═════ DATA LISTING

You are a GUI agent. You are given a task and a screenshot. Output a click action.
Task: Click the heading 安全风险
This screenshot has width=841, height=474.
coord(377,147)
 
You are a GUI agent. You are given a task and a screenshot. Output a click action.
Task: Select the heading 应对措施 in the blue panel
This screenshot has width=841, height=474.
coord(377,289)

══════════

DIRECTIONS FOR THIS TASK. Please give these lines again, substituting "title" for each occurrence of "heading" and changing nothing else.

EXERCISE RESULT.
You are a GUI agent. You are given a task and a screenshot. Output a click action.
Task: Click the title 安全风险
This screenshot has width=841, height=474.
coord(377,147)
 
You are a GUI agent. You are given a task and a screenshot. Output a click action.
Task: Select the title 应对措施 in the blue panel
This screenshot has width=841, height=474.
coord(377,289)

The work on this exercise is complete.